I am trying to find out the day of the week using a batch file in the command prompt. the date /t command just displays the date 07/11/2005. Does anyone know any way I can find out the day (whether its Mon-Sun)?
Thanks
The date /t, which is the same as: echo %DATE%
output style depends on your settings.
Mine shows:
Mon 07-11-2005
Since your shows 07/11/2005, it will be a trick to get a batch to show DOW.
If at first you don't succeed, you're about average.M2
Thanks for the reply. Unfortunately I can't go changing the settings for how the date is displayed so theirs only 1 other option I can think of.

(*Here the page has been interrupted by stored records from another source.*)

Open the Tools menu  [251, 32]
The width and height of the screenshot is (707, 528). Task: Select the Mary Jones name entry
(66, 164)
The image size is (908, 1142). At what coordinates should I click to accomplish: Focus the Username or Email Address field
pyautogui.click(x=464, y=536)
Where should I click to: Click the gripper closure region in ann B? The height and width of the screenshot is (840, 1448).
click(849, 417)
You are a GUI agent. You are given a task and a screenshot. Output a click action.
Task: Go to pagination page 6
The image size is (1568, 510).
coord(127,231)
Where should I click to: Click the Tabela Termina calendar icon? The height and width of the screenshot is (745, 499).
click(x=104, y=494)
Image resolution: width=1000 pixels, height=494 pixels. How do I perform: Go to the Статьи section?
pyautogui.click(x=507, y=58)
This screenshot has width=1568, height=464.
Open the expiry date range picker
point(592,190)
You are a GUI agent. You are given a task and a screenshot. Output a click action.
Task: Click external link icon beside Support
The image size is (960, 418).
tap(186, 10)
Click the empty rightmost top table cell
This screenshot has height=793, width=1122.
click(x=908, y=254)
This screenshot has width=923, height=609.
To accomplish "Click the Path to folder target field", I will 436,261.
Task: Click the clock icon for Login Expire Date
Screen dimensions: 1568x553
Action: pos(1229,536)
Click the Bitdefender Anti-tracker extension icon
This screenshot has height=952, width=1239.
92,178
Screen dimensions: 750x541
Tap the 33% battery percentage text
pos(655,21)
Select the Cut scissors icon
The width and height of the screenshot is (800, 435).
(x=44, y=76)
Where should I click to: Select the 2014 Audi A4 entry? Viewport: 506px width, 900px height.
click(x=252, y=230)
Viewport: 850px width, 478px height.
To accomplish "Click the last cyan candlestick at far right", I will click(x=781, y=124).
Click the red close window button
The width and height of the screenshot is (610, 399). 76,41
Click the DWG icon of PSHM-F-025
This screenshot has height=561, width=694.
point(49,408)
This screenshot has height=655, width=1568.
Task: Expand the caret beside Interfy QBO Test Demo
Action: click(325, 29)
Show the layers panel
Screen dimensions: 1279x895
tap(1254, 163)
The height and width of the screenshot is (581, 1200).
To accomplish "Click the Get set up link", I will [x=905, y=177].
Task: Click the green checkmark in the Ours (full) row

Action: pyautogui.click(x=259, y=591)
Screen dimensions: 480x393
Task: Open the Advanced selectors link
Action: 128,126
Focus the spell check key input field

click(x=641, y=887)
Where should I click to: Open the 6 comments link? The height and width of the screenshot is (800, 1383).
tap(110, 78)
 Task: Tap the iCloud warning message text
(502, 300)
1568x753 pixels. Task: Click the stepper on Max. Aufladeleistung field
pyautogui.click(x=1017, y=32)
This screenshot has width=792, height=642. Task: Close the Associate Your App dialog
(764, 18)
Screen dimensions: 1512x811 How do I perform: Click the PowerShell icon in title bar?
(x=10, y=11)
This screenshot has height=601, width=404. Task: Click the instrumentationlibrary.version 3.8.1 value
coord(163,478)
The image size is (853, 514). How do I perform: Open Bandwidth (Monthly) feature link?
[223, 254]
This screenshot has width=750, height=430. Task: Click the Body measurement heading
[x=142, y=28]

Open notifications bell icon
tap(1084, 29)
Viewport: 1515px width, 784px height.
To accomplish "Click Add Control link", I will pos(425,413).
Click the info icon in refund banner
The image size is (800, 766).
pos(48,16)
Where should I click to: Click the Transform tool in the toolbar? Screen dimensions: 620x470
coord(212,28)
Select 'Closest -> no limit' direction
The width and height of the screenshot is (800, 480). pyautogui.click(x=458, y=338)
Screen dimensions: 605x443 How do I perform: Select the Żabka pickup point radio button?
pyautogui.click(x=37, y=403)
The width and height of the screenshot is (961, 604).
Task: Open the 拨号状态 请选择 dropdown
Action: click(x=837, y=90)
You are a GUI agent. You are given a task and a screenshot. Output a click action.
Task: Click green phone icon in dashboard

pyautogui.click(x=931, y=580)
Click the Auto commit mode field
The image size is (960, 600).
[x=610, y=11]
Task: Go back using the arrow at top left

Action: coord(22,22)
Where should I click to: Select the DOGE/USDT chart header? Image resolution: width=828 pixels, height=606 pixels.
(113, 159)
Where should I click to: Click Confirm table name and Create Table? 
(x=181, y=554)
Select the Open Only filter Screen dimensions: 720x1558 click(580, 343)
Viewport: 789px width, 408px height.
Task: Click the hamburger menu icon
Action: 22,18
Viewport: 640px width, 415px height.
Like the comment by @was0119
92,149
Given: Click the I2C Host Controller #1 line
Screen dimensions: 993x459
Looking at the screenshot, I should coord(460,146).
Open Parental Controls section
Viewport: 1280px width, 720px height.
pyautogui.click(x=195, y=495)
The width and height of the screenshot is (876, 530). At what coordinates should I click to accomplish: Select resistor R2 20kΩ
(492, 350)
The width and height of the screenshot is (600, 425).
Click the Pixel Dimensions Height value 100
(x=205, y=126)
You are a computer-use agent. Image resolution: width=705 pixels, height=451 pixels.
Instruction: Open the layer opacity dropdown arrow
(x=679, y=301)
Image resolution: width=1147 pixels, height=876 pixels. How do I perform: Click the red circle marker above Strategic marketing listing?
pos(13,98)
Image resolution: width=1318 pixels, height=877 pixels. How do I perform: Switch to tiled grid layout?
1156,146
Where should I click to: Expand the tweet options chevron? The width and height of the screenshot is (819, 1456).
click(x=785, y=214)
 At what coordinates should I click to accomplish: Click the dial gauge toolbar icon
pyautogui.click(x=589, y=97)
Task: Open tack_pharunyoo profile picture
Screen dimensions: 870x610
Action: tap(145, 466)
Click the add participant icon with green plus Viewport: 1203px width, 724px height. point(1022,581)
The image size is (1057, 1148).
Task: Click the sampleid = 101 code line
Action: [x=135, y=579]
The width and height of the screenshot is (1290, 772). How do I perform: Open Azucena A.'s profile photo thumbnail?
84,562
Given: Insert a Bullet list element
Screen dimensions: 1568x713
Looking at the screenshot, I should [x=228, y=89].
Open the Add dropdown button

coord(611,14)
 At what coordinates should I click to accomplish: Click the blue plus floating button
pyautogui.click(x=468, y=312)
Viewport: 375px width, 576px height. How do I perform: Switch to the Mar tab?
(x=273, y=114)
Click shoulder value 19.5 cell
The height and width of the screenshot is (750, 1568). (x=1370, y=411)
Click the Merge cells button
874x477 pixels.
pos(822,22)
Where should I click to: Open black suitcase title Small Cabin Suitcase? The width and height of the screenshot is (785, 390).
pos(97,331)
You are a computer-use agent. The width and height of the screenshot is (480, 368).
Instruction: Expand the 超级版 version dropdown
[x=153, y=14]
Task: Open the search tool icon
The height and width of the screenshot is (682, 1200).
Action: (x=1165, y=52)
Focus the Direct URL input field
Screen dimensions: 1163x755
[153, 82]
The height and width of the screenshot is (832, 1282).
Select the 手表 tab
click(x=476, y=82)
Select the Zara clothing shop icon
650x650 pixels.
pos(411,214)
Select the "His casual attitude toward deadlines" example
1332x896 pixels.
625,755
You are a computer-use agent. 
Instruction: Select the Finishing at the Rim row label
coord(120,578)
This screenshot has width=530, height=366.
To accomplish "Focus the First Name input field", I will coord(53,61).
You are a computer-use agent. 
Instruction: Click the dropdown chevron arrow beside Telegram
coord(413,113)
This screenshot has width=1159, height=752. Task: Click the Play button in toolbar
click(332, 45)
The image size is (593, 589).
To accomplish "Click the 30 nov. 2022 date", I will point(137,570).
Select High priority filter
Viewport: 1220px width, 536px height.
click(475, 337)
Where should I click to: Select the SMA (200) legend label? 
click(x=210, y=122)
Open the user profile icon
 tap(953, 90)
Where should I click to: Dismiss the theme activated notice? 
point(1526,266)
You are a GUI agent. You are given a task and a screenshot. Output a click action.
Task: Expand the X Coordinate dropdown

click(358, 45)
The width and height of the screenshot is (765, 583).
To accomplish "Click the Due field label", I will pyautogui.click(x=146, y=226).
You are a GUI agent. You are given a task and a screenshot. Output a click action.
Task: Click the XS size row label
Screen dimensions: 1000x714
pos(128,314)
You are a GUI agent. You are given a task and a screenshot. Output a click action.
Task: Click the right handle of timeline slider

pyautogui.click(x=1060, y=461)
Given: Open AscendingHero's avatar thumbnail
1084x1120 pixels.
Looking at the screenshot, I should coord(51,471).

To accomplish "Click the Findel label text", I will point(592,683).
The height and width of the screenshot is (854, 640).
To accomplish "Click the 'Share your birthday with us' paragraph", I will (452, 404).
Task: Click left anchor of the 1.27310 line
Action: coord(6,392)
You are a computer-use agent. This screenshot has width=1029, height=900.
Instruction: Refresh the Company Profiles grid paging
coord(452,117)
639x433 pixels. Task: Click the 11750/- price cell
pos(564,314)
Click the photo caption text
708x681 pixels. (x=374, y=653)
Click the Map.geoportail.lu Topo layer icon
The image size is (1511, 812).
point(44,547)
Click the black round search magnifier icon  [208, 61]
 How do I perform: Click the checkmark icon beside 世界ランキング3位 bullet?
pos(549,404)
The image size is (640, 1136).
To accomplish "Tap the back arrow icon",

Not sure if it'll work right or not, or what other problems it might cause, but I might try using a "start" date, maybe Monday 1st August 2005, and then try subtracting that date from the current date, and using "modulus 7". Then comparing the remainder to check for the day. If the result = 0 then it would be a Monday, 1 Tuesday etc. Hopefully that will work maybe, if it does I'll post it on here in case anyone else ends up with a similar situation.
I could use a start date like Tuesday 1st November I suppose, but that would make 0 equal Tuesday, so just seems friendlier to use a start date, which is on a Monday.
I'll probably have to take into account leap years as well, but as the next one is not until 2008 I've got plenty of time to fix that problem :-)
There have been a few recent threads on "date math' which is a can of worms at best. dtech10 seems to have hammered it out. I haven't had the courage to plow through his code.
Since you requirement is "only" for DOW, you might use a "lookup table". Not elegant, but effective.
If at first you don't succeed, you're about average.M2
OBW, One snag to be aware of is that 0n is seen by CMD as an octal number so 08 and 09 are no-go.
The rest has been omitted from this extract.